なんてことだ……僕の"バズって広告収入でガッポガッポ作戦"が失敗するだなんてっ!
……けど、僕は諦めないぞ。
動画がだめなら、カンパでガッポガッポ作戦だ!
路上ライブでカンパもらってる人らがいるし、僕も多分、いや、確実に稼げる。
よし、思い立ったらすぐ行動だ!
近所でやるのは怖かったので、家から少し離れた渋谷にやってきた。
20km程度の距離だったので10秒もかからずに到着。
目の前に見えるスクランブル交差点。
ひとが、人が多すぎるッ!
くッ、これが、渋谷か……
少し、いや、かなり緊張するがお金の為だ、仕方ない。
僕の、超圧倒的高速ダンスを披露する時間だッ。
見よッ僕のダン───
「ちょっといいかな、君」
「えっ?──お、おまわりさん?」
「ずっと同じ場所で変な事をしている人物がいると、通報があってね。 少し見ていたんだけど、君のことだよね」
「つ、つうほ──ぇぁ、す、すみません……」
とてもすごく注意された。
ちくしょう。
通報するなんて、そんな変な事してなかったのに!
ちょっと、少しだけ速くクネクネしてただけなのに!
酷い奴もいたもんだ!
もう、寝る!
起きた。
頭がスッキリしてる、今の僕ならなんでも出来る気がするっ。
寝起き限定で IQ 1億5000万を超える、僕が考え出した最適な金稼ぎの方法。
それは
カツアゲだ!
勘違いしないで欲しいが、カツアゲと言っても悪い奴から金を奪うだけだから。悪いことじゃないから。

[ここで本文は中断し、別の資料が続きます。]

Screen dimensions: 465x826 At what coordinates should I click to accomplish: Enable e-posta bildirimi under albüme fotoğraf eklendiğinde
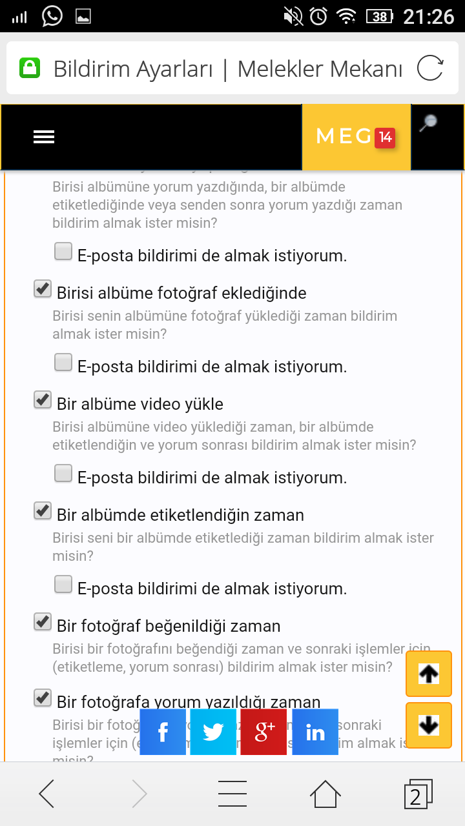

むしろ悪い奴に使われてしまう可哀想なお金を、僕が有効活用するんだから、これは善行です。
てなわけで、善行を積みにいくぜ!
深夜2時。
キツネのお面よし。
お金入れる袋よし。
準備OK。
悪そうな奴ら探しに行くぞッ!
むっ! コンビニの前で酒飲んでるそれっぽい悪そうな奴らを発見!
今のお面をつけた僕は無敵だ。近付くぜ!
「あ? 何だお前。きめぇお面つけやがって」
「飛んでみろ」
「あ゛?」
「飛んでみろ」
「何言ってん──」
「飛んでみろ」
「……お前ら、コイツが俺達と遊びたいってよ!」
その一言で、僕の体を押さえてくる悪そうな奴ら。
「押さえとけ。 俺が遊んでやるからよッ!」
殴りかかってくる。
とてもゆっくりに見えるその拳を、頬で受ける。
……正当防衛だ!
片足で地面を踏みつける。
それだけで、大きな揺れと共に衝撃波が発生。
僕を殴った奴以外の6人全員が吹き飛び、気絶。
殴った奴に近付き告げる。
「ひっ! な、なんなんだよお前ッ!」
「飛んでみろ」
「わ、分かったッ! と、飛ぶよ! 飛ぶから殺さないでくれッ!」
数度ジャンプする悪そうな奴。
そして、聞こえてくる"チャリンチャリン"という音。
これは……小銭の音ッ!
「出せ」
「な、何をッ?」
「出せ」
「わ、わかった! か、金だろ!? 出す! 出すから殺さないでくれ!」
悪そうな奴から 7万円 を手に入れた!
悪そうな奴ら(気絶中)計6名から 11万円 を手に入れた!
合計 18万円 手に入れた!
深夜2時から5時までの3時間で、合計56万円を手に入れることが出来た。
グヘヘ、気分的には大金持ちだ。最高。
僕はこの、深夜にカツア──お金の回収を二週間続け、合計230万円手に入れた。
お金を手に入れたのはいい。もっと欲しい。
けど、ここ最近、何故か悪そうな奴が全くいない。そのせいでお金が稼げないでいる。
はぁ……貯めてた貯金箱を無くした気分だ。
まぁいいか。飽きてきてたし。よし、別の方法で稼ごう!
とは言っても、どんな方法で稼ぐか、だ。
格闘家やスポーツ選手等で稼ぐことはできるだろう。けど、僕がやりたいのはそういうのじゃないんだ。
もっとこう、好き勝手してお金が入ってくるような……
うーん、ハッ! そうだ! マッチポンプだ!
この世界にファンタジーの怪物を作って襲わせる!
そしてそれを僕が守る!
そしたら、守ったお礼でお金をくれる!
ガッポガッポだ!
身体能力が凄いだけじゃ、怪物は作れないって?
いいか、身体能力に不可能はないんだよぉ!
よし! じゃあ、怪物いっぱい作るぞ!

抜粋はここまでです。